The US PC market has declined during the recent quarter, due to pandemic-related supply issues. It’s the first time the US PC market has declined since the pandemic began causing lots of people to rush out and buy new PCs over the past 18 months. Overall, Gartner and IDC analysis both suggest the worldwide PC market grew in Q3, but at a slower rate than we’ve seen during the pandemic.
Gartner says “consumer and educational spending began to shift away from PCs to other priorities,” during the quarter, leading to less demand for PCs. That’s illustrated best by a 17 percent drop in Chromebook shipments, which Gartner has included in its traditional PC shipments for the first time ever this quarter.

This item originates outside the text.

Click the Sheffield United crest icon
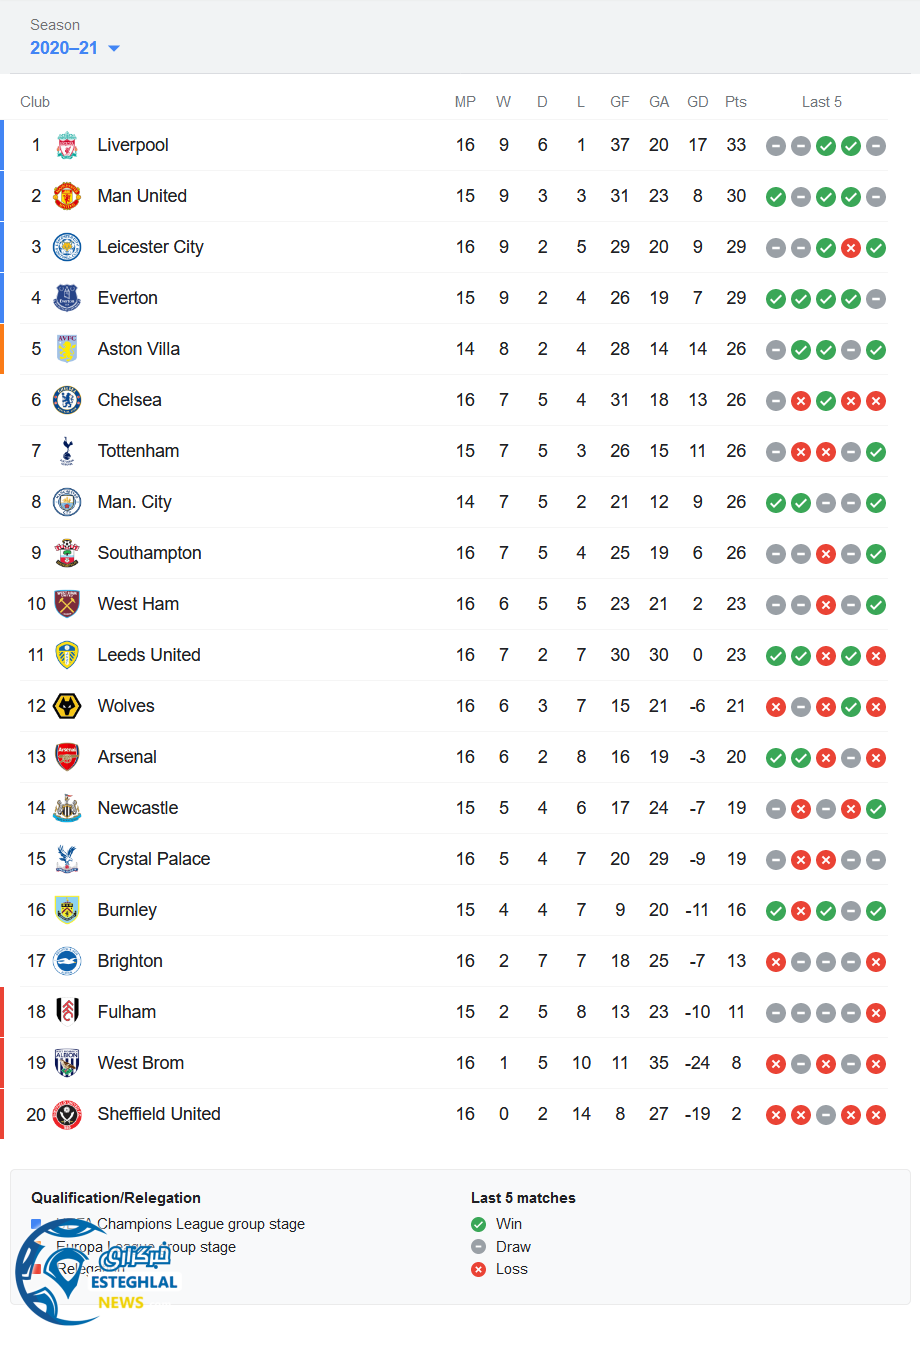 67,1115
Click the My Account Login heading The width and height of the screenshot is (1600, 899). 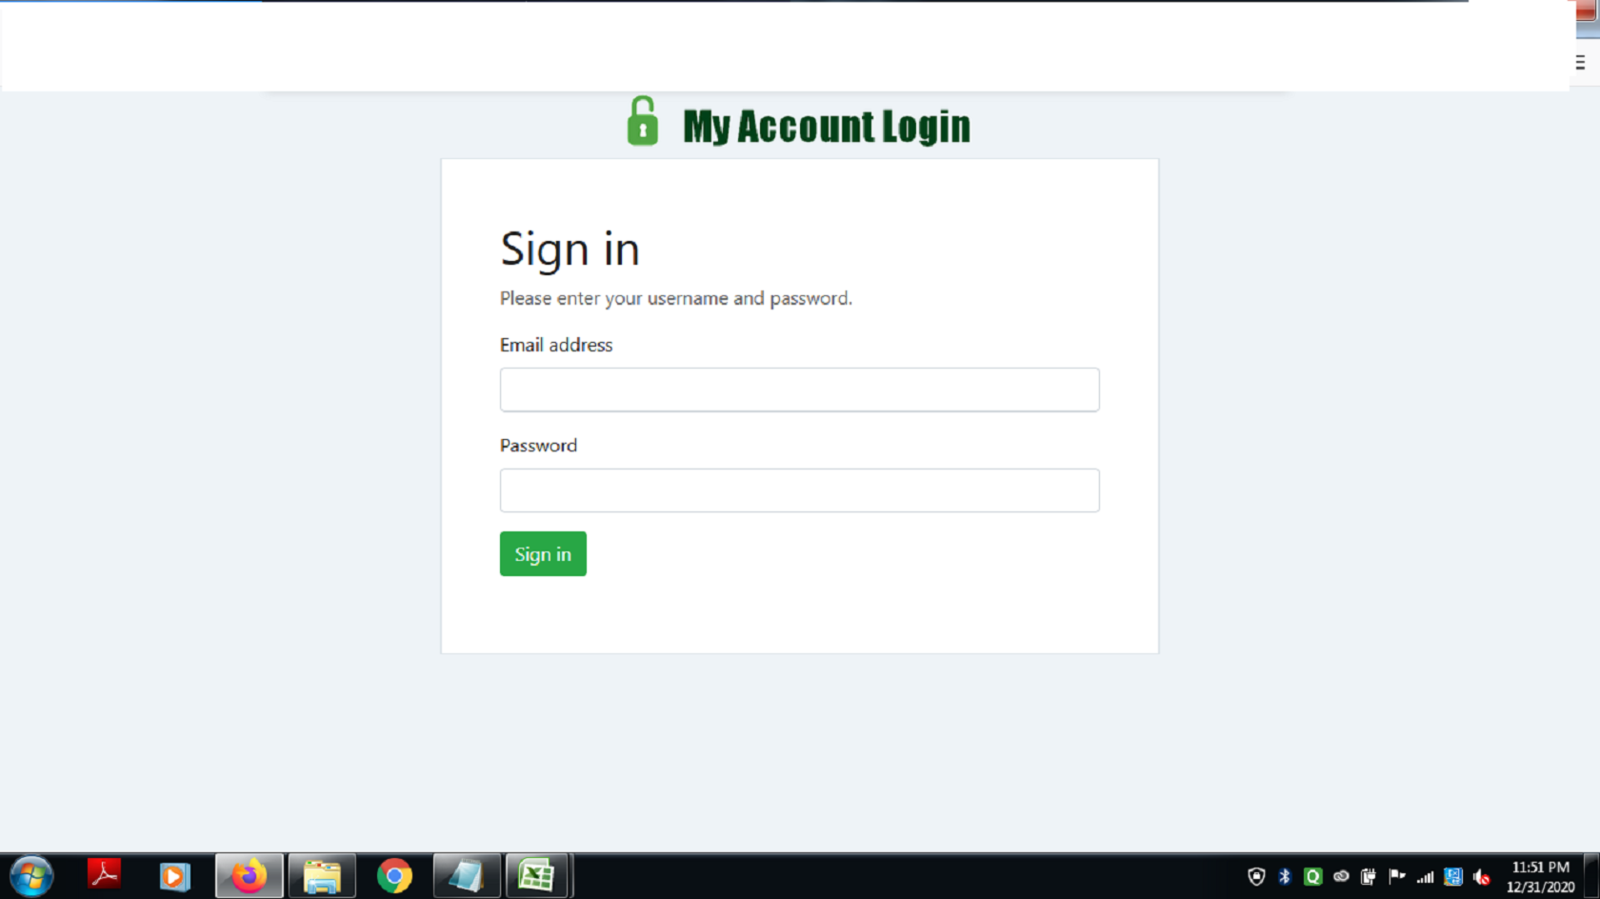tap(826, 126)
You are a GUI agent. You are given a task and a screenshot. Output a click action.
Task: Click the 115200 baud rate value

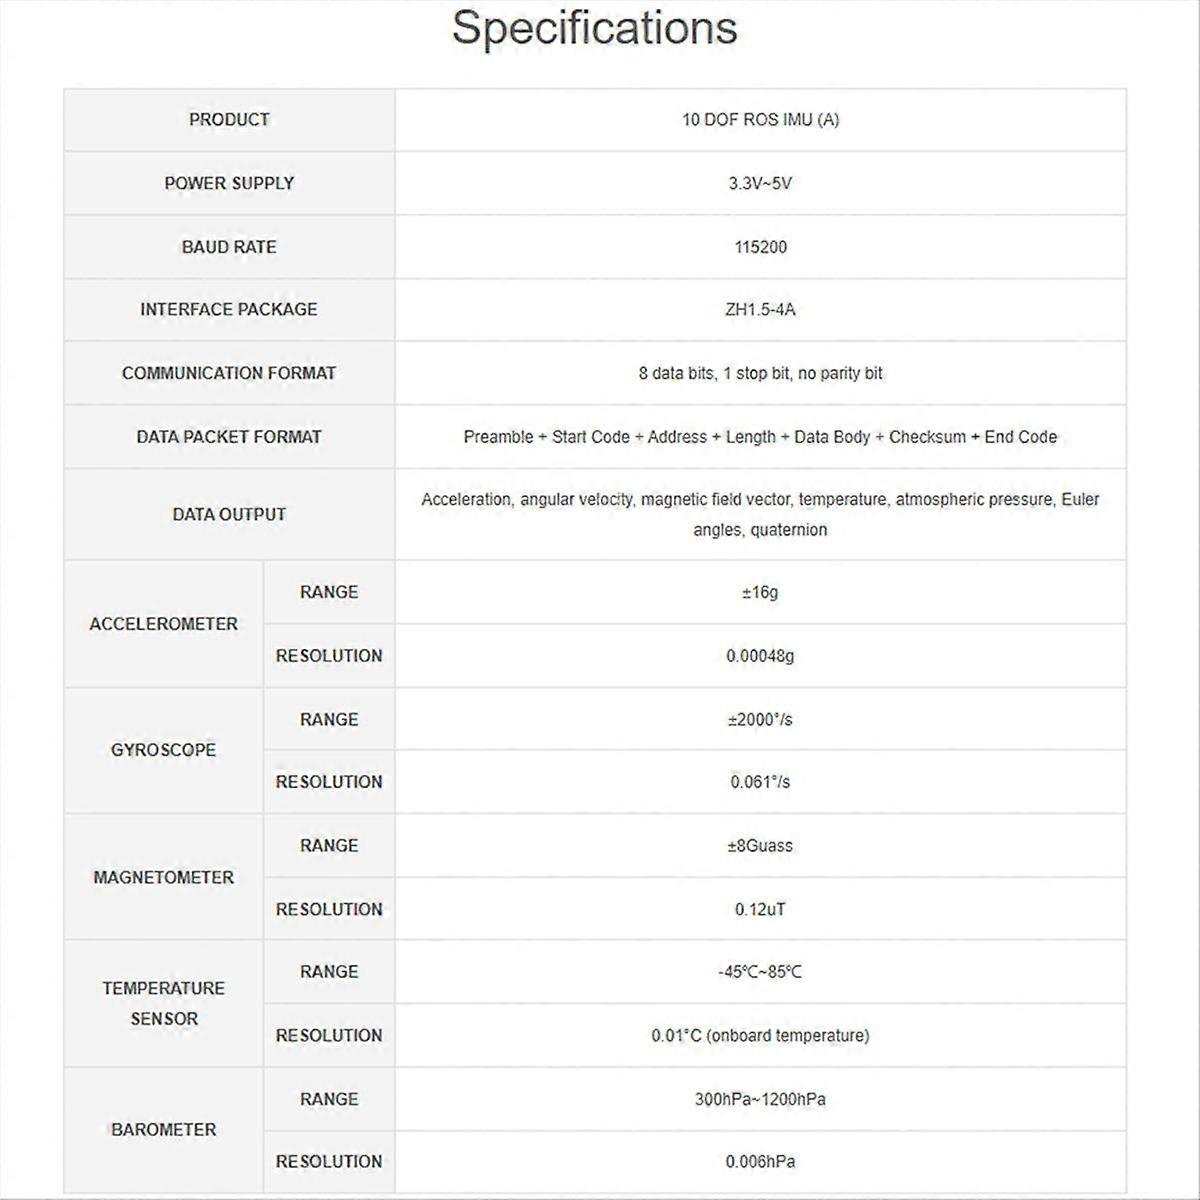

Both IDC and Gartner report 84.1 million shipments of PCs in Q3, while IDC puts the number at 86.7 million.
IDC and Canalys both point towards pandemic-related supply issues. “The PC industry continues to be hampered by supply and logistical challenges and unfortunately these issues have not seen much improvement in recent months,” says Jitesh Ubrani, research manager for IDC’s mobile and consumer device trackers.
These supply issues appear to have impacted laptops more than desktops, with both Gartner and Canalys highlighting stronger desktop PC growth. “These component shortages are expected to persist into the first half of 2022,” says Gartner, after Microsoft, Nvidia, and TSMC have all warned about industry chip shortages continuing well into 2022.
The shortages and US PC market performance comes just as Microsoft has launched Windows 11. The software giant started shipping Surface devices equipped with Windows 11 last week, alongside laptops from OEMs like Asus, Lenovo, and HP. Other PC makers like Acer, Dell, and Samsung will also be releasing new Windows 11 devices soon.
The shortages could make it more difficult to find a Windows 11 PC during this holiday season, with supply chain issues affecting Wi-Fi modules, power management circuits, and much more.